Qwen Image Edit Max 2601 is a high-performance image editing foundation model developed by Alibaba's Qwen team. Released as part of the January 2026 model suite, it represents the proprietary "Max" tier of the Qwen-Image ecosystem, optimized for high-fidelity transformations and complex instruction following via API. The model is built on a multi-modal diffusion transformer (MMDiT) architecture and employs a dual-path input system that independently processes visual semantics and appearance to ensure precise control over edited regions.
Key capabilities of the model include both semantic editing, such as subject rotation and style transfer, and appearance editing, which allows for the addition or removal of specific objects while keeping the surrounding pixels unchanged.
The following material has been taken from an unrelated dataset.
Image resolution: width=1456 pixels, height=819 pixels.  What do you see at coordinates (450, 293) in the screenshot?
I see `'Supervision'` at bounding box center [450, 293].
It is particularly noted for its advanced bilingual text editing functionality, enabling users to modify, add, or delete text in both Chinese and English while preserving the original font, size, and stylistic attributes of the image.
Technical Features
- Dual-Path Control: Feeds input images through a vision-language encoder (likely based on the Qwen-VL series) for semantic understanding and a VAE encoder for low-level visual appearance, fusing them within the diffusion core.
- Multi-Image Support: The model can handle multiple reference images, allowing for tasks such as character consistency preservation across different scenes or combining elements from separate photos into a single composition.
- Bilingual Proficiency: Optimized for high-fidelity text rendering in both Western and East Asian scripts, making it effective for localized advertising and poster design.
For optimal results, users can provide short, direct instructions like "change the car color to blue" or "replace the text with 'Grand Opening' while keeping the font." The model is designed to handle multi-step instructions and can be integrated into complex workflows involving LoRAs for specific camera movements or lighting restorations.